This disclosure relates to systems and processes designed to treat monoethylene glycol (MEG) used in the oil and gas industry, especially in offshore locations, to control the formation of hydrates. More particularly, the disclosure relates to systems and processes that are designed to remove divalent ions from a MEG feed stream.
In the oil and gas industry, MEG is widely used in wellheads and pipelines as a hydrate suppressor to prevent hydrate formation at pipeline conditions. On offshore gas production facilities, where the exposure to lower temperatures in subsea pipelines is significant, MEG is in prevalent use for hydrate inhibition. The lean (dry) MEG is injected in the subsea gas pipeline at or near the wellhead and mixes readily with the produced water. The inhibition process is straightforward, with the MEG decreasing the hydrate formation temperature below the operating temperature and thus preventing hydrate blockage of the pipeline.
The now rich (wet) MEG is then dried so that the MEG can be re-used in hydrate control. However, the lean MEG cannot be recovered by simply distilling the rich MEG and water because the rich MEG is loaded with dissolved salt ions from the produced water, including divalent salts of calcium, magnesium, strontium, and barium. If these salt ions are not removed, they will either precipitate or accumulate in the process equipment, eventually leading to failure of downstream treatment processes.
As an example, if calcium salts are allowed to remain in the MEG feed stream, Ca(MEG)4Cl2 may form in the flash separator. This compound, which melts at approximately 95° C. (203° F.), forms a hard solid on cooling. This solid may clog pumps, interfere with heat transfer, and inhibit salt removal in downstream treatment processes. In addition, plugged equipment must be taken off-line, which reduces the efficiency and increases the cost of the overall treatment process.

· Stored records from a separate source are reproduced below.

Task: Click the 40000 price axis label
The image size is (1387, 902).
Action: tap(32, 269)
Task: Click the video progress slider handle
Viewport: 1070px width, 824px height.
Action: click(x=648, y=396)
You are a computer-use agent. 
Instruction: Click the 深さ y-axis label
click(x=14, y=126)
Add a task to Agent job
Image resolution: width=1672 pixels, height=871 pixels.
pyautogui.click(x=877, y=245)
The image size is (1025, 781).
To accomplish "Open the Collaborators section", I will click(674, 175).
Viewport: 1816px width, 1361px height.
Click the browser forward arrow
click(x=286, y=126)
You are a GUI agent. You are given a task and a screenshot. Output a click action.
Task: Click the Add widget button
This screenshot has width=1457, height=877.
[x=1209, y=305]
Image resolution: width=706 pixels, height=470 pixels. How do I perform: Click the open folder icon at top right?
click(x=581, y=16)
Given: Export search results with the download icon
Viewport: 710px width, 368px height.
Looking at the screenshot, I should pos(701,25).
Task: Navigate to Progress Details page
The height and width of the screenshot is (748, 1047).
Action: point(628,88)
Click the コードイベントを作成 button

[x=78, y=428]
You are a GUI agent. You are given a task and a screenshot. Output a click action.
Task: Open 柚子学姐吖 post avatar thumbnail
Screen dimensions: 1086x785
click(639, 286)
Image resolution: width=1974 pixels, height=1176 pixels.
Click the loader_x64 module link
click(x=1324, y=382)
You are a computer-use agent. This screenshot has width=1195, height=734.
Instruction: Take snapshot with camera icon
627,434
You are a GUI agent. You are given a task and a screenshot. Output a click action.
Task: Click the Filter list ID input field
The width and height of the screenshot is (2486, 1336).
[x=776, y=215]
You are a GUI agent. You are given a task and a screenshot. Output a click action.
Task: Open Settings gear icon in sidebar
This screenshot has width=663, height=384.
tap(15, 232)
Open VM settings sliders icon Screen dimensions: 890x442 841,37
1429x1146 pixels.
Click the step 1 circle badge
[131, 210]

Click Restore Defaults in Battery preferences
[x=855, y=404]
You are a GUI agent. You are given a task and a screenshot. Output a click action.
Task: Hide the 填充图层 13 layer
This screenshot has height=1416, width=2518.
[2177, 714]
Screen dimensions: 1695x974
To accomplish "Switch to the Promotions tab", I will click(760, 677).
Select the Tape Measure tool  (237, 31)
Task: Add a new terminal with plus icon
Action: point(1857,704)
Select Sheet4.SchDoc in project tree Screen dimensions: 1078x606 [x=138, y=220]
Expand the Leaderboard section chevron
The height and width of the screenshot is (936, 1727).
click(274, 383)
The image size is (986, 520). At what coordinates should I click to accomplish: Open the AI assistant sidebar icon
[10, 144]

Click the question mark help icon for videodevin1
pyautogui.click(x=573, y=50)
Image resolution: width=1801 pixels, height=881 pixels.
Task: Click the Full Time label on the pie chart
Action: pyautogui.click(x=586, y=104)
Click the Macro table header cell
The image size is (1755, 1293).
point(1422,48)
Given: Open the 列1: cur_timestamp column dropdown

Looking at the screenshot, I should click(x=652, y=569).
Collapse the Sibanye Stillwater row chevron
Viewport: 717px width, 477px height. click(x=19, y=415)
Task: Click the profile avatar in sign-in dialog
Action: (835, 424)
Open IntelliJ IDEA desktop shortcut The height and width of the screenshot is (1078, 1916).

Because some salts of divalent ions are highly soluble, they cannot be removed from MEG feed streams by precipitation. Typically, a chemical reaction is employed to alter the species of the divalent ions into an insoluble form which will precipitate. This precipitate can be removed using a variety of techniques. Conventional removal methods include disk stack centrifuges, filter presses, and candle filters. However, each of these methods has disadvantages. Disk stack centrifuges cause the aeration of the centrate, leading to high oxygen absorption. In addition, because the salts cannot be washed, large amounts of MEG are lost as part of the waste slurry. The high MEG content of the waste slurry also complicates disposal by making the slurry difficult to dry. Filter presses are heavy and require relatively large amounts of space, making them generally unsuitable for offshore applications. Candle filters require chemicals, such as pre-coat or body-aid, and large volumes of gas to dry the filter cake, which add capital and operating costs to their use.
A need exists for systems and processes for removing divalent ions from MEG feed streams in order to improve the efficiency of the MEG reclamation or MEG regeneration process and to prevent the accumulation of salts inside the process equipment. A need also exists for systems and processes that are less expensive, require less space, minimize the use of additional chemicals, reduce the frequency of MEG blowdown, decrease MEG loss by recycling it back to the reclamation or regeneration process, and facilitate the disposal of the waste either as a slurry or as solid waste by means of drying. A need also exists for systems and processes that can be located on the main rich MEG feed stream to the MEG processing plant or on MEG feed streams within the MEG reclamation system (e.g., on a side stream off the flash separator vessel or the recycle loop).